Posted: Mar 15, 2012 5:41 pm
by mizvekov
VazScep wrote:This is the sort of thing that makes me sad. It's not just that things used to be so much better. It's that we've collectively forgotten our history, which contains technology that is several grades more advanced than anything developed in the last two decades. Instead, we find ourselves getting excited about the latest technology from Microsoft, even though it doesn't compare in functionality to stuff three decades old. Joel Spolsky lamented the point when he talked about how Microsoft were revolutionising their filesystem search facility, so that you'd be able to access files in just a few keystrokes (something we've had in UNIX since the early 80s). And there was a particularly poignant post on usenet some time ago, I think by Kent Pitman, worrying that we'd lost something important by the simplicity of filesystem functionality brought on by the dominance of UNIX and Windows.

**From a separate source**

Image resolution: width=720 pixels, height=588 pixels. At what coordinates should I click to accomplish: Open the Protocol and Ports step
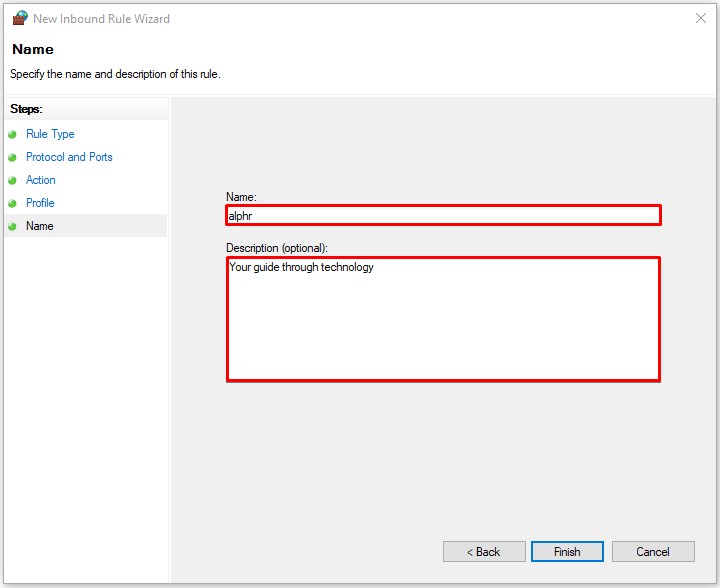[x=69, y=157]
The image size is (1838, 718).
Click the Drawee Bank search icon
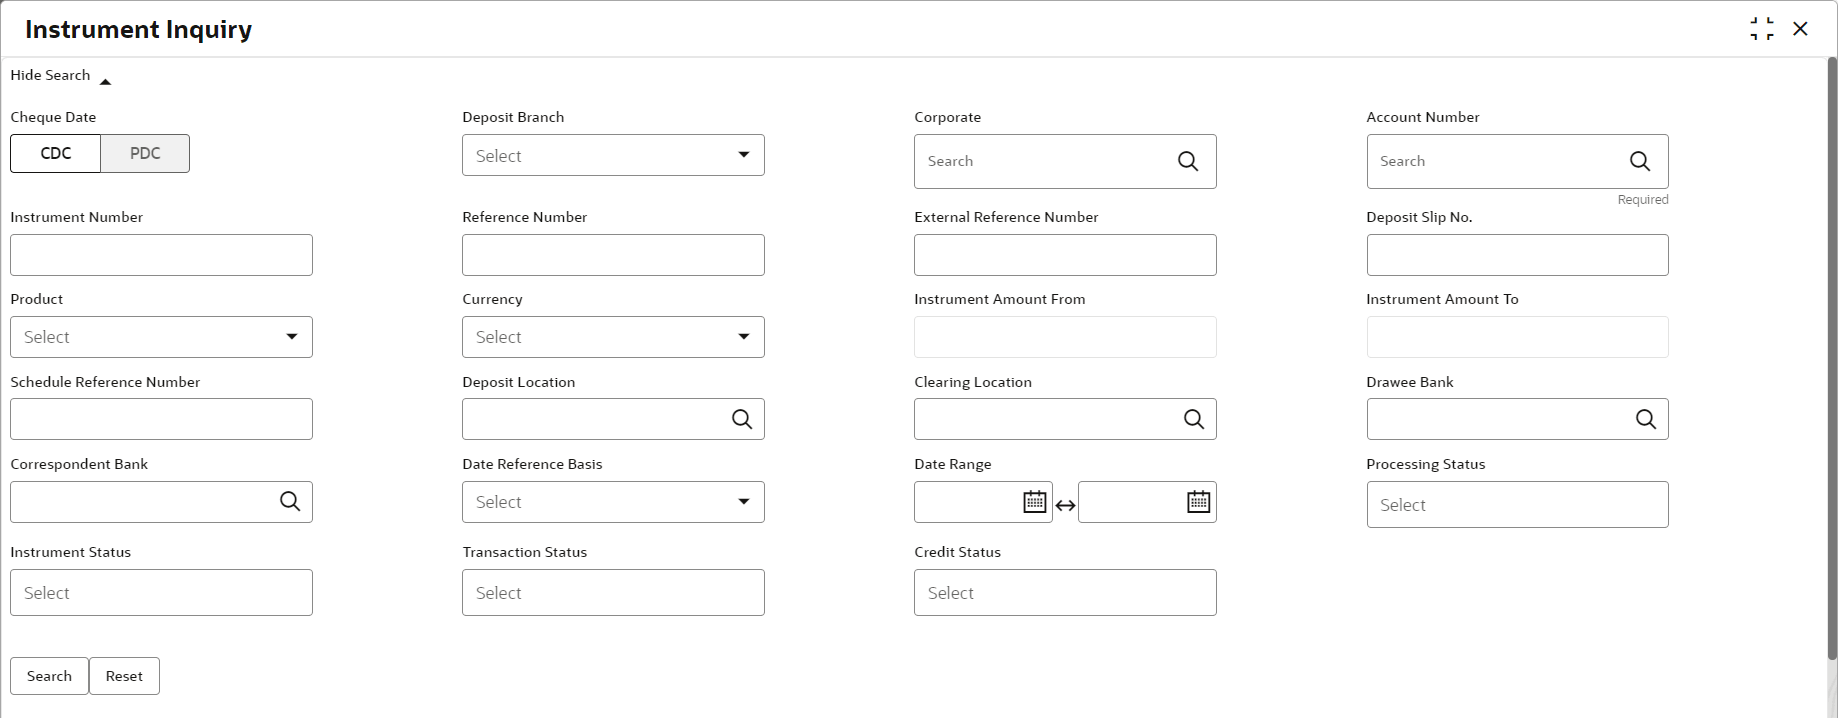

Technology is great, as any iphone user will gush. But as a programmer, I feel as if most things have been going backwards for the last few decades.

But then, setting aside here the failure of LISP machines to dominate the market, why do you think the LISP programming language is slipping away from popularity? Do you think it was mostly because of chance, or that it had some fatal flaw that was never fixed?

VazScep wrote:I should couch my pessimism. There are plenty of advances. Haskell is cutting-edge as a language, and way more advanced than Common Lisp, but its implementations do extremely poorly in terms of developer tools.

What do you miss the most in terms of developer tools for haskell?